__What this task involves__. Each line that contains the word "computer" is to be copied from the records below.

__Stored items__.
*****

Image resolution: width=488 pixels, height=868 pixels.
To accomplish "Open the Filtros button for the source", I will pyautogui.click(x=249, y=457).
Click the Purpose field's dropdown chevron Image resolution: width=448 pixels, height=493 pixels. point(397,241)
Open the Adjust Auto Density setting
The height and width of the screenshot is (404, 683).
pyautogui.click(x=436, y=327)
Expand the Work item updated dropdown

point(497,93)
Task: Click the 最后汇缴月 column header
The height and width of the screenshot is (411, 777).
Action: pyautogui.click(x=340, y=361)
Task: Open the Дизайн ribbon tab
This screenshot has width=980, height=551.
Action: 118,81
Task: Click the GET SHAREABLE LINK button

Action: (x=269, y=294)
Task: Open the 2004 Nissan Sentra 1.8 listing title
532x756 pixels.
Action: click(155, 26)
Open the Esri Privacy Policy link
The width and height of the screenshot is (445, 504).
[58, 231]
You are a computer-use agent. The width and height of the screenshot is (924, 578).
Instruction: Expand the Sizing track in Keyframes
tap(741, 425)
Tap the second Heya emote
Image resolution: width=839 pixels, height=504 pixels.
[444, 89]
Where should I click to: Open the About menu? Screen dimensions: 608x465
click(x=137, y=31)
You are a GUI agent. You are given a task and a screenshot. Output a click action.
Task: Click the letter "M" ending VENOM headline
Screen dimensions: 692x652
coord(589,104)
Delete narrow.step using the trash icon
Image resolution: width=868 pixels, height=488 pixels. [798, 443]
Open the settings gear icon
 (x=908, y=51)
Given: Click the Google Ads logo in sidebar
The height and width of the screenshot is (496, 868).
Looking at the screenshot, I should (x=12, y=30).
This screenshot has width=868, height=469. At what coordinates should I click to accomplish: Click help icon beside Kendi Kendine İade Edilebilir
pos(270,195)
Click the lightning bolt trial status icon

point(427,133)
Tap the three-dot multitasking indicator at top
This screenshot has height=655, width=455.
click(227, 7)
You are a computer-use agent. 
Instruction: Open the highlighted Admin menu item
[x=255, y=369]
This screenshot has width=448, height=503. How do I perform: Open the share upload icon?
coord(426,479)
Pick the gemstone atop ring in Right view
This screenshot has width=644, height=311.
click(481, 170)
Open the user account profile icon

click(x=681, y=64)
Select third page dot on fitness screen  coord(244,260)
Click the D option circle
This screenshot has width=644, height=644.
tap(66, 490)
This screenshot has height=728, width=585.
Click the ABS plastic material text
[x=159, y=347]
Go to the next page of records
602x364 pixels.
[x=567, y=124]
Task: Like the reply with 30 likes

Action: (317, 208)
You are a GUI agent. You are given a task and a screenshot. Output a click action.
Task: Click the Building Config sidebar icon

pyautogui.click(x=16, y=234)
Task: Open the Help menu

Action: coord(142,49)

*****

__Answer to the problem__.
You are a computer-use agent. The width and height of the screenshot is (924, 578).
You are a computer-use agent. 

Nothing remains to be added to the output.